## Задание 1
Переведите на английский язык предложение из отрывка о довоенной деревенской жизни: «Сами же латвийцы на самом деле жили еще хуже нас.»

--------

Записки путешествующего провинциала. Вы никогда не запомните свой самый лучший день просмотра телевизора. Путешествуйте… - Владимир Бумаков
Шрифт:
Интервал:
Закладка:
В Сляжево и в Калинково были паровые электростанции. Улицы с темное время освещались. Не во все дома электричество было проведено, а на столбах лампочки должны были гореть обязательно.
Латвийцы, с которыми случалось общаться уже в войну рассказывали, что до войны они смотрели на все эти наши сенокосы под гармошку, освещенные по ночам улицы деревни и завидовали нашему житью. Они думали, что у нас такая жизнь счастливая наступила. А жили мы тяжело и скудно. Что до войны, что после.
Сами же латвийцы на самом деле жили еще хуже нас. Все они в этой местности ездили на заработки в Курляндию. В этих местах заработать было можно только сбором клюквы, грибов. Земля рожала плохо, болота и глина кругом. Трава растет хорошо, но не более.

--------

## Задание 2
Измените в списке строки между строкой, содержащей «The image size is (615, 800).», и строкой, содержащей «coord(526,229)», включительно. Замените в них «hamburger menu» на «navigation menu», всё остальное оставьте без изменений и приведите только эти строки.

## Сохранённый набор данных
--------

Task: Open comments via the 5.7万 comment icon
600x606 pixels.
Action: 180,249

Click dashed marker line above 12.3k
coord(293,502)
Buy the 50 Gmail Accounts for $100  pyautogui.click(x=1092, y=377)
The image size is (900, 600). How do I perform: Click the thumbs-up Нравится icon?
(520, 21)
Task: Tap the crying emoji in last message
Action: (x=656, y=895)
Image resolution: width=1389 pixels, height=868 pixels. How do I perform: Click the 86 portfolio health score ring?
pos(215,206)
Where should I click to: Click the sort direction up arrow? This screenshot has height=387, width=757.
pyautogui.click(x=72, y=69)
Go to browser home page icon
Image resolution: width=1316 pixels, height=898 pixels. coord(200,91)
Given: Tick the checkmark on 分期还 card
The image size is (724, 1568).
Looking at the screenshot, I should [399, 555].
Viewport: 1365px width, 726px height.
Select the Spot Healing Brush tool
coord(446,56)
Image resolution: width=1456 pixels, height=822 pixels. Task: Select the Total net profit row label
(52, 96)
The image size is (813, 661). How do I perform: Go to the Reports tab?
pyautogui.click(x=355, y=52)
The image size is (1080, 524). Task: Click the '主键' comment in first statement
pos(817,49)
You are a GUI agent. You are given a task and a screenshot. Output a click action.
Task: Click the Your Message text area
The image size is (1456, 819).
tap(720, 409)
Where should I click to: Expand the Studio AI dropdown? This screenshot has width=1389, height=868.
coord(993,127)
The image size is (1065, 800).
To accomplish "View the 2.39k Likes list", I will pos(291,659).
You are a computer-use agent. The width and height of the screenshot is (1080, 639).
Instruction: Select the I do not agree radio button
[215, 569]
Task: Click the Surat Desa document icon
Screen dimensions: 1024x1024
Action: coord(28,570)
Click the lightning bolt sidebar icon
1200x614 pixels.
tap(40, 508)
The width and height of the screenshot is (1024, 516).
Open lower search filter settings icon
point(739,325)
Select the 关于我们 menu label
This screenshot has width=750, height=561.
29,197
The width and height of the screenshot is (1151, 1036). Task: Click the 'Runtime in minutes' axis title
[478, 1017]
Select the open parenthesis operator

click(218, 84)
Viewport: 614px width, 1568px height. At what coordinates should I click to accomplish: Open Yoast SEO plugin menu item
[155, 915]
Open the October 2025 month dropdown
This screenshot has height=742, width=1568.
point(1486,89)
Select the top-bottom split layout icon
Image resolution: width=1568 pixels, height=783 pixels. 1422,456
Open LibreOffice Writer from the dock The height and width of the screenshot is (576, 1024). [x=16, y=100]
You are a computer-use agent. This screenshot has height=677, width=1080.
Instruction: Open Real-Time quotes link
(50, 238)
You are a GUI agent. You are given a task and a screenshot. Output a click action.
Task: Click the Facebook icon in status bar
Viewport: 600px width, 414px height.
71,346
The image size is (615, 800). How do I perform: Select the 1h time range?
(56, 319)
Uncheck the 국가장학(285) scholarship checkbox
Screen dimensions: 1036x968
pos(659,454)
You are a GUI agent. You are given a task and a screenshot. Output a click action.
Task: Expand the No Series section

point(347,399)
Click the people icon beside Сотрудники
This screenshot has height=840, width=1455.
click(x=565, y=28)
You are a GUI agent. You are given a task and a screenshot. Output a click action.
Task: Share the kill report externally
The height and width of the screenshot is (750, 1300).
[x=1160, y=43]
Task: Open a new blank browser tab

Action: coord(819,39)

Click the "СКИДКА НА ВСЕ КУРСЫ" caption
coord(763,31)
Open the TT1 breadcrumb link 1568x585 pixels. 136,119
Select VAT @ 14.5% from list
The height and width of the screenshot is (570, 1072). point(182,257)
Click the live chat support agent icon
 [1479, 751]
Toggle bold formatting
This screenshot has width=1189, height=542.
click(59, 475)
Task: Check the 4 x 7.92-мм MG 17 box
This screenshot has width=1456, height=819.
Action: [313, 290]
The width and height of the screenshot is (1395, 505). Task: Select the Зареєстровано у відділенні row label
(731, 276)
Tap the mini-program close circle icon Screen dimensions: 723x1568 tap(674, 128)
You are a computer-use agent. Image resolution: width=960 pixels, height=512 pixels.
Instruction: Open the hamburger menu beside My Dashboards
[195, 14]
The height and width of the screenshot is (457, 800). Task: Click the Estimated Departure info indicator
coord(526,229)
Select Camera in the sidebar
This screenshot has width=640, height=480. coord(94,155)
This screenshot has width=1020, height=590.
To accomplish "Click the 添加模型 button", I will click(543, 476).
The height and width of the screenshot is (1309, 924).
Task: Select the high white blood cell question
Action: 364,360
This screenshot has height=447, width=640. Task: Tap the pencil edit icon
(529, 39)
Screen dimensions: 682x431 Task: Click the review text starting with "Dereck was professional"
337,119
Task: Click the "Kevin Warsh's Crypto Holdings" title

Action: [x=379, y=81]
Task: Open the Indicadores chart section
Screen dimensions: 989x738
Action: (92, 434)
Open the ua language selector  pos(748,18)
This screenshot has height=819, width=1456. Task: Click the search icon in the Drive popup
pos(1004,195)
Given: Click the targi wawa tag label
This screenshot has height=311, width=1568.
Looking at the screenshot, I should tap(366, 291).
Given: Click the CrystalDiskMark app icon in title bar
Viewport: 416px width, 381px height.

--------

## Правильный ответ 1
The Latvians themselves actually lived even worse than we did.

## Правильный ответ 2
The image size is (615, 800). How do I perform: Select the 1h time range?
(56, 319)
Uncheck the 국가장학(285) scholarship checkbox
Screen dimensions: 1036x968
pos(659,454)
You are a GUI agent. You are given a task and a screenshot. Output a click action.
Task: Expand the No Series section

point(347,399)
Click the people icon beside Сотрудники
This screenshot has height=840, width=1455.
click(x=565, y=28)
You are a GUI agent. You are given a task and a screenshot. Output a click action.
Task: Share the kill report externally
The height and width of the screenshot is (750, 1300).
[x=1160, y=43]
Task: Open a new blank browser tab

Action: coord(819,39)

Click the "СКИДКА НА ВСЕ КУРСЫ" caption
coord(763,31)
Open the TT1 breadcrumb link 1568x585 pixels. 136,119
Select VAT @ 14.5% from list
The height and width of the screenshot is (570, 1072). point(182,257)
Click the live chat support agent icon
 [1479, 751]
Toggle bold formatting
This screenshot has width=1189, height=542.
click(59, 475)
Task: Check the 4 x 7.92-мм MG 17 box
This screenshot has width=1456, height=819.
Action: [313, 290]
The width and height of the screenshot is (1395, 505). Task: Select the Зареєстровано у відділенні row label
(731, 276)
Tap the mini-program close circle icon Screen dimensions: 723x1568 tap(674, 128)
You are a computer-use agent. Image resolution: width=960 pixels, height=512 pixels.
Instruction: Open the navigation menu beside My Dashboards
[195, 14]
The height and width of the screenshot is (457, 800). Task: Click the Estimated Departure info indicator
coord(526,229)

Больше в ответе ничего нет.